2012/8/23 Claudio Jeker <cje...@diehard.n-r-g.com>

> On Thu, Aug 23, 2012 at 12:17:04AM +0600, ???? ??????? wrote:
> > Hello!
> >
> >
> > we are running high load https server on OpenBSD, so there are questions
> on
> > performance:
> >
> > since we already had to increase kern.maxclusters value, I guess default
> > OpenBSD settings are not very well for high load https server ?
> > in order to protect our server from denial of service, we can either
> >
> > a) increase kern.maxclusters to some huge value
>
> It is OK to increase kern.maxclusters, the default is good enough for 90%
> of the people but some systems need more. Calculate how much memory will
> be consumed by the clusters and compare it to the free memory reported by
> top. You don't want to run userland out of memory by buffering in the
> kernel. On the other hand you want enough maxclusters to make the system
> run smoothly.

# Dataset excerpt
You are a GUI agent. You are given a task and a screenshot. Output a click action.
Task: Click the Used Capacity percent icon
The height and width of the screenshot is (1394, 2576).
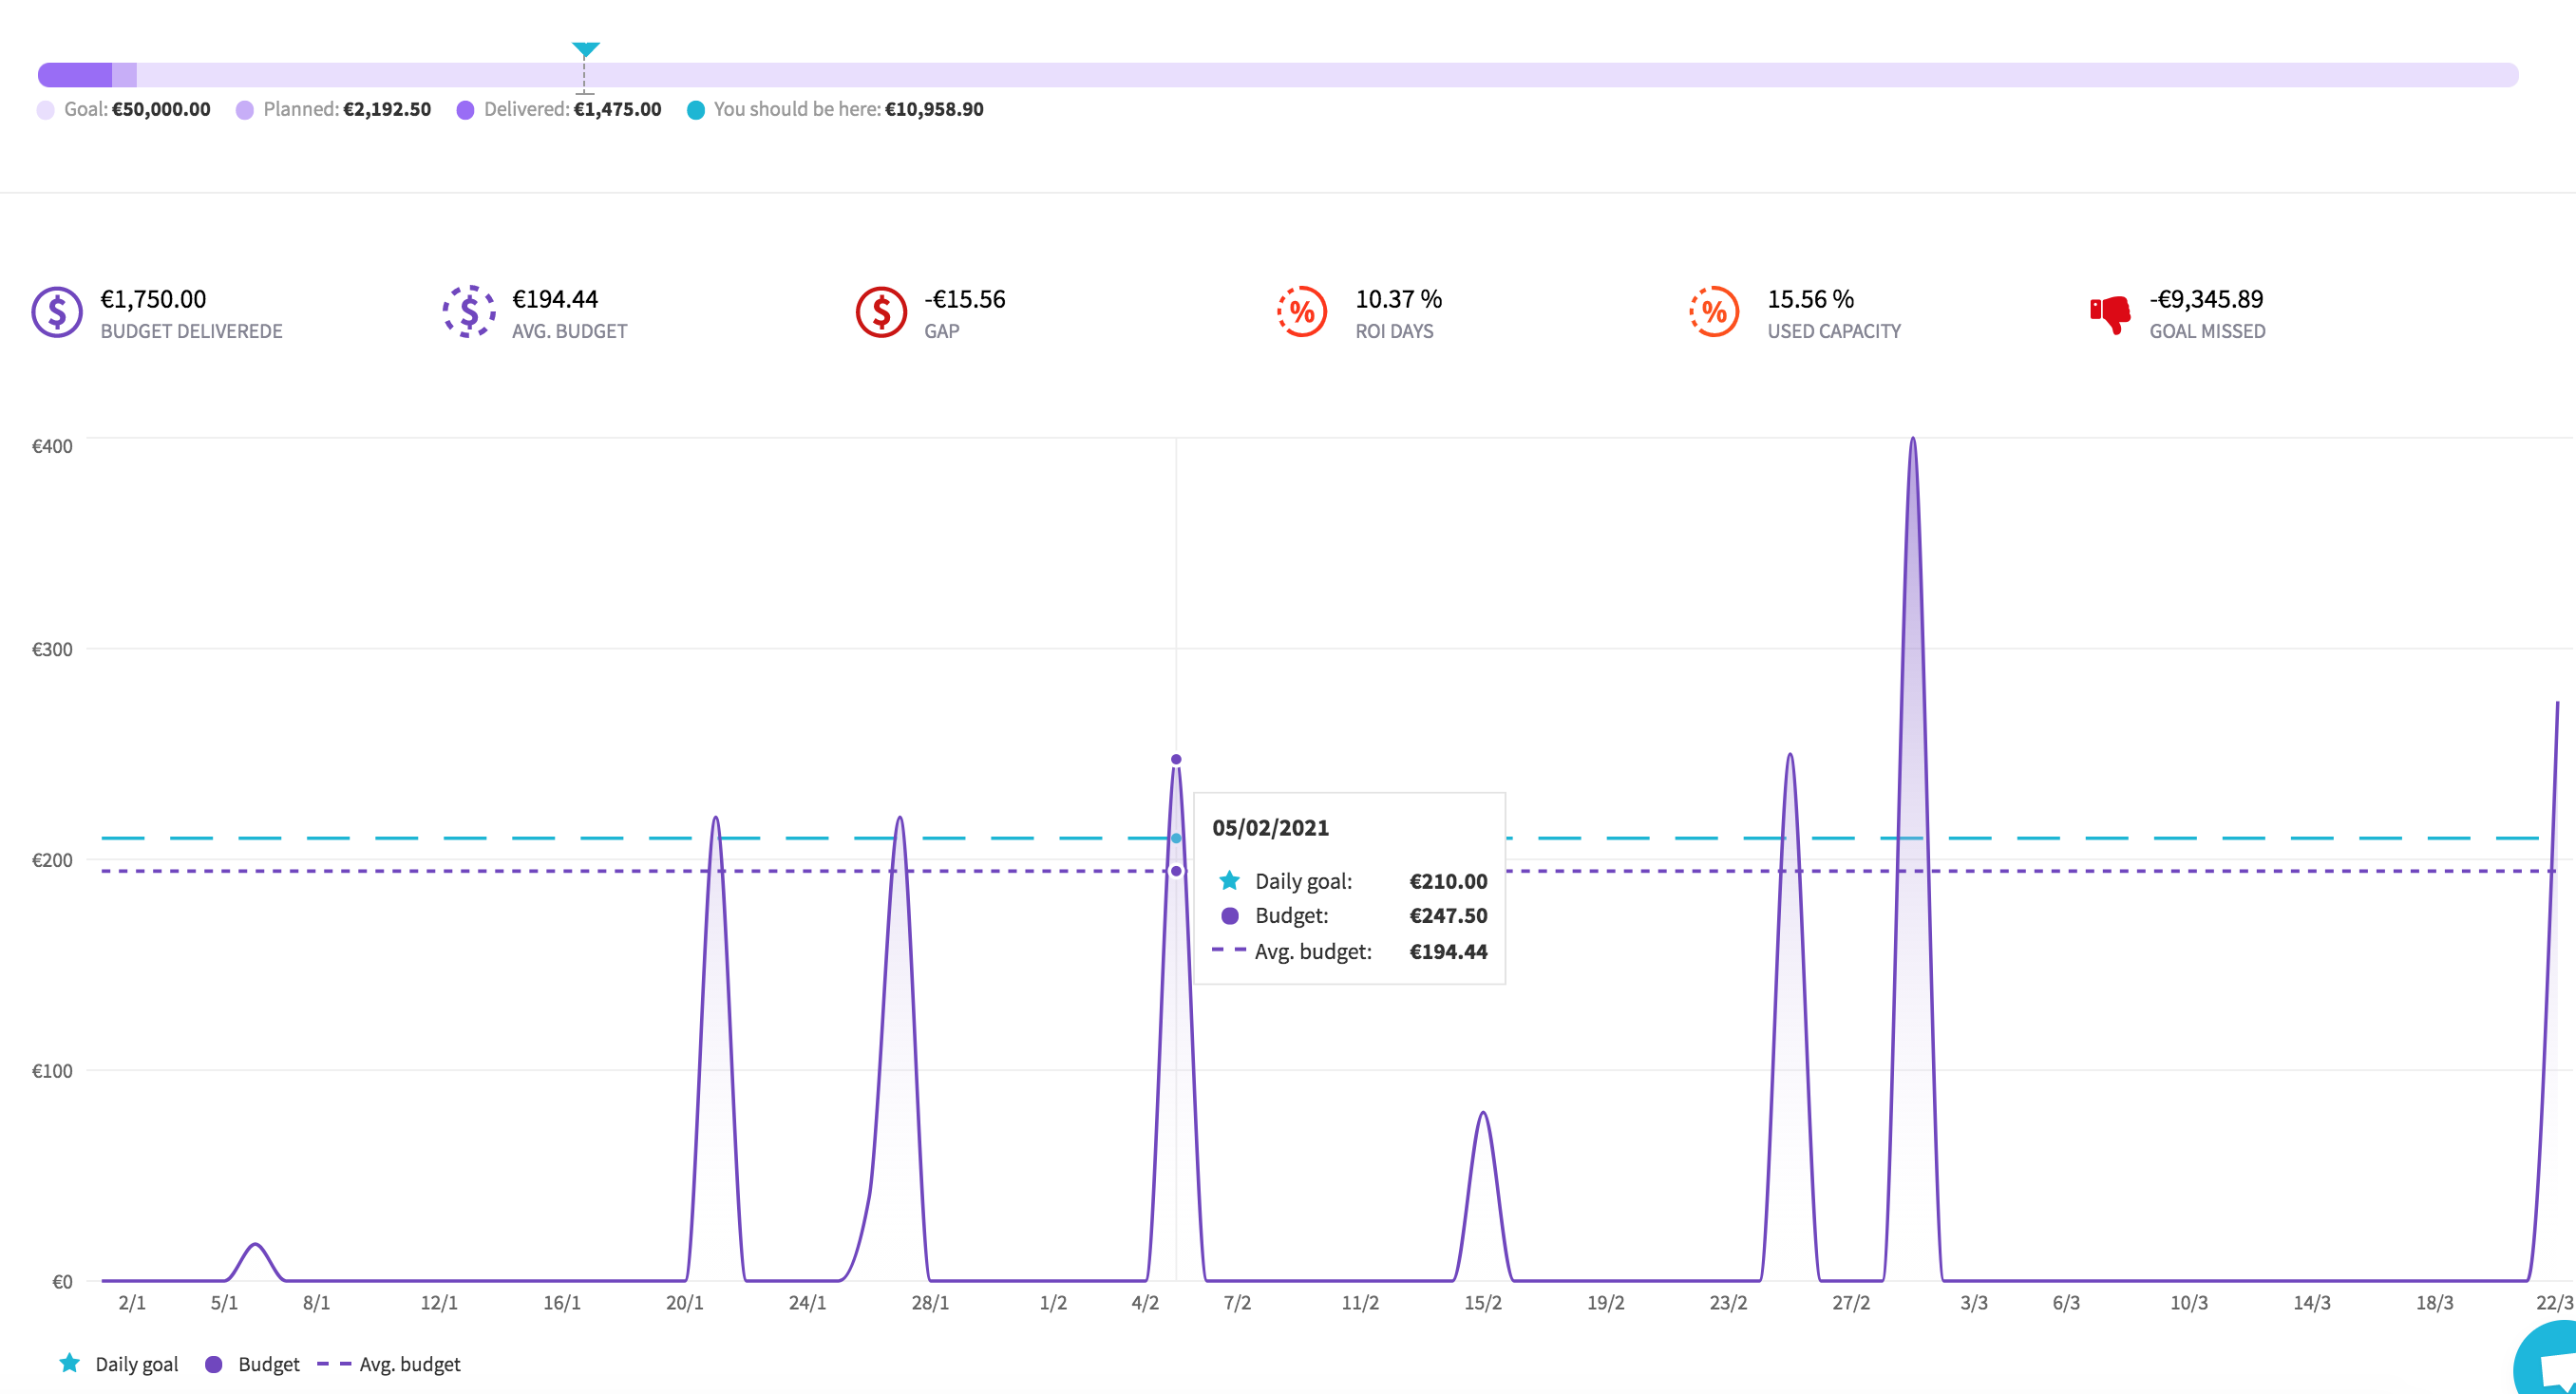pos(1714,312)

# What you will do
1. In the reply about kern.maxclusters, why should you compare the memory the clusters will use with the free memory that top reports?
2. How would you render this sentence from the reply about kern.maxclusters in Spanish: "You don't want to run userland out of memory by buffering in the kernel."

# Task-by-task outputs
1. Kernel buffering should not leave userland without memory. You still want enough maxclusters for the system to run smoothly.

2. No quieres que el espacio de usuario se quede sin memoria por almacenar datos en búferes del kernel.